It’s not unusual to get an answer like that. Question. Why is my car only getting “C” miles per gallon? Answer. “The average for that model is “A” to F”.

I’ve paid ridiculously expensive consults to help me with technical problems and received similar answers. Sometimes I would start over with a different product and/or company. Sometimes we’d decide to live with the results we had. We always wanted great, sometimes we settled for good enough.

Macsales was one of my regular vendors until I retired in 2018. I purchased a number of items from them such as replacement/upgrade SSDs for MacBooks, rackmount and standalone drive enclosures, etc. and don’t recall ever having a problem. That’s all I can tell you.

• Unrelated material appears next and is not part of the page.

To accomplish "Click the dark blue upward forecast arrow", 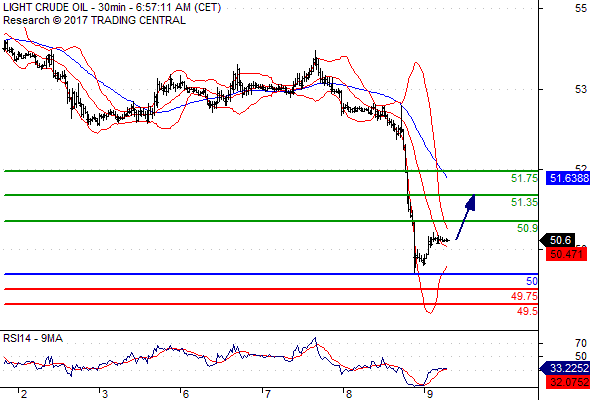I will point(466,217).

I’m not suggesting that there’s an issue with MacSales/OWC. However, there could be an issue with this particular piece of hardware. Their suggestion to me was to try to reproduce the issue with other drives, and other cables, and I have. The issue remains. I’ve never seen an instance in which the write speed is faster than the read speed on any device. I’ve just confirmed that by testing with my other DAS (direct attached storage), NAS and various external non RAIDed hard drives.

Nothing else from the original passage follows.